Barron's 400 Newsletter. Powered by: MarketGrader.com

The Barron’s 400 Index closed another successful semester last week, largely recovering the ground lost to its benchmark, the Dow Jones U.S. Total Stock Market Index (DJUSTSM), in 2014. Through June 30th, B400’s total return of 5.83% was leading the benchmark’s 1.92% gain, a 391 basis point advantage. The comparison against the S&P 500’s total return was even better with a 460 basis point advantage on a year-to-date basis. Such leap ahead put B400 squarely on par with both DJUSTSM and the S&P 500 over the last 52-weeks, with B400’s one-year total return of 7.19% matching DJSTSM’s gain identically. S&P 500, on the other hand, was still barely ahead, up 7.42%. Long time followers of B400 will recognize this type of performance as typical behavior for the index, which, over longer periods of time, usually outperforms the benchmarks thanks to its GARP (Growth at a Reasonable Price) methodology, which systematically picks the most promising companies in the country at reasonable valuations. The table below illustrates the long-term advantage B400 has enjoyed since its launch on the cover of Barron’s on September 3, 2007.
 
Barron’s 400 Index Cumulative Return vs. Select Benchmarks (all values total returns)

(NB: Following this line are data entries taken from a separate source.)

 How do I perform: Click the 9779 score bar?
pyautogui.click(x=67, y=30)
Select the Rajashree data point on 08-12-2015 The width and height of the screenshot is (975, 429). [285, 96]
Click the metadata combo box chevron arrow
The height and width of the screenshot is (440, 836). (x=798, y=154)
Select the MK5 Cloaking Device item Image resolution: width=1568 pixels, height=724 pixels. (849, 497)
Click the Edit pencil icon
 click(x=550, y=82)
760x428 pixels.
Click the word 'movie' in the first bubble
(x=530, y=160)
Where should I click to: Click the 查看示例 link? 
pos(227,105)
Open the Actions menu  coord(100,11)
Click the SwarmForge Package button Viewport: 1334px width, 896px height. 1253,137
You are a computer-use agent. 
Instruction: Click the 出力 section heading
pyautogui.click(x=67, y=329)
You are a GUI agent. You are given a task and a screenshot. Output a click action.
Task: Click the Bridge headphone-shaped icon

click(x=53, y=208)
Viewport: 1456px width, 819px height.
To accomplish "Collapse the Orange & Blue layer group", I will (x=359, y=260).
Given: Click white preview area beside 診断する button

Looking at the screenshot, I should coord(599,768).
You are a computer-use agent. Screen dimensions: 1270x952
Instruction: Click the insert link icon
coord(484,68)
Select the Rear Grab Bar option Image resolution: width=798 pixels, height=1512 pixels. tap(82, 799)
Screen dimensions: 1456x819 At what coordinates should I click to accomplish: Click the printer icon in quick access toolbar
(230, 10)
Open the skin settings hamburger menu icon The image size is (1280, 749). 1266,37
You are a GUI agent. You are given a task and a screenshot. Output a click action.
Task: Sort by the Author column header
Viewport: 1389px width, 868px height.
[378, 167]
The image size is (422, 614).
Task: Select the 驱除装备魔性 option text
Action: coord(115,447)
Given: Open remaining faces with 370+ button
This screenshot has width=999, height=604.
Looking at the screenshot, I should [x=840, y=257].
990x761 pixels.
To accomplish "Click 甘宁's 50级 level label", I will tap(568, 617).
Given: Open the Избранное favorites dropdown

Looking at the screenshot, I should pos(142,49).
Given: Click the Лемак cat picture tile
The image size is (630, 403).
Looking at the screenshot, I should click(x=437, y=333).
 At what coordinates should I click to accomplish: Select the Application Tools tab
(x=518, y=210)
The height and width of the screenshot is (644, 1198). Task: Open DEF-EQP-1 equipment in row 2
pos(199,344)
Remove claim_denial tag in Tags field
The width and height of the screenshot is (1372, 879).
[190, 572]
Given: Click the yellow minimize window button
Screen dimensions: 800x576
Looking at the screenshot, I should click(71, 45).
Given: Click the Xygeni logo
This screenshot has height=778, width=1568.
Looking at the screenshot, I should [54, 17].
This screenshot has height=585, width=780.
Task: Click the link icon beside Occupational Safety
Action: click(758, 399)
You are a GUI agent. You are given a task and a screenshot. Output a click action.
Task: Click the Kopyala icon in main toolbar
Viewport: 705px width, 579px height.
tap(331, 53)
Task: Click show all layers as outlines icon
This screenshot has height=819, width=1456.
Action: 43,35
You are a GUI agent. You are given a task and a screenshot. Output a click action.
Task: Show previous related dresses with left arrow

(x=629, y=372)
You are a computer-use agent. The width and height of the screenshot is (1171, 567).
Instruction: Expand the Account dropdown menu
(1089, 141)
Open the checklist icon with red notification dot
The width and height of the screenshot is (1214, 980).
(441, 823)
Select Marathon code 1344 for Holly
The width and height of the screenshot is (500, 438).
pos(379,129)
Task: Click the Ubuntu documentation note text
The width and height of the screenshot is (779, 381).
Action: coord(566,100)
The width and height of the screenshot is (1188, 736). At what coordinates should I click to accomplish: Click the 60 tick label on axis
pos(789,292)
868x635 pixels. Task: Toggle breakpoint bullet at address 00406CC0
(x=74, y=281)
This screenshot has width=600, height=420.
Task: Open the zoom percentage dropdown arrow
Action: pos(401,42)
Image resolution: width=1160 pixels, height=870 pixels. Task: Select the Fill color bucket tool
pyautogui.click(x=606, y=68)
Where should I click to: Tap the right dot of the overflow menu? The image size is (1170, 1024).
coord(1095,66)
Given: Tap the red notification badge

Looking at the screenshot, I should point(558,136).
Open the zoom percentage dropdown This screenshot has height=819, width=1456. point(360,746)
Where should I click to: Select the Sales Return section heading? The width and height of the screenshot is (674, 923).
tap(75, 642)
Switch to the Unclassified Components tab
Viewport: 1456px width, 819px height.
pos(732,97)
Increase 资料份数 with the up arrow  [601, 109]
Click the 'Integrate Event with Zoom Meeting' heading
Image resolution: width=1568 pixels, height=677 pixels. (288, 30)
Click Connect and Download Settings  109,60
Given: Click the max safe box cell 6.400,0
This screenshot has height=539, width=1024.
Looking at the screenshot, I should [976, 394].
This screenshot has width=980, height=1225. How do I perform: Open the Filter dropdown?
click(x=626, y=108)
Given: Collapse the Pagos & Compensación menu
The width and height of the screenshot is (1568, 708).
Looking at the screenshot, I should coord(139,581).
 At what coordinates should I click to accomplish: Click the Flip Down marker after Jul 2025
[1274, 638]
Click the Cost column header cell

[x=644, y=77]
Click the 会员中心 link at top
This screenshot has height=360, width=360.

IndexYTD (6/30/2015)1 Yr.3 Yrs.5 Yrs.Since Launch (9/3/2007)
Barron’s 4005.8%7.2%72.4%132.4%94.6%
Dow Jones US Total Stock Market1.97.262.8121.971.1
S&P 500 Index1.27.461.4120.265.9

Source: Bloomberg

Further evidence of this long-term advantage may be found in the index’s capture ratios, which we have also measured since its launch. An index’s capture ratio essentially measures its compound return relative to its benchmark’s return by comparing how much of the benchmark’s positive vs. negative returns it captures. The capture ratio is itself based on two distinct ratios: the up capture ratio and the down capture ratio. The first one measures the index’s compound return when the benchmark’s value increased and the second one measures its compound return when the benchmark’s value decreased. The ratio of up capture to down capture ratios is nicely summarized in the capture ratio. An up capture ratio above 100 means the index captured 100% of the benchmark’s upside for a given period and then some. If the number falls below 100%, it means it failed to keep pace with the benchmark. The same applies to down capture. A number above 100% means that, when the benchmark was down, the index captured the entire drawdown and then some. In an ideal world your index, or portfolio, would have an up capture above 100% and a down capture below 100%. Thus, an index that successfully outpaces its benchmark should have a capture ratio above one (1).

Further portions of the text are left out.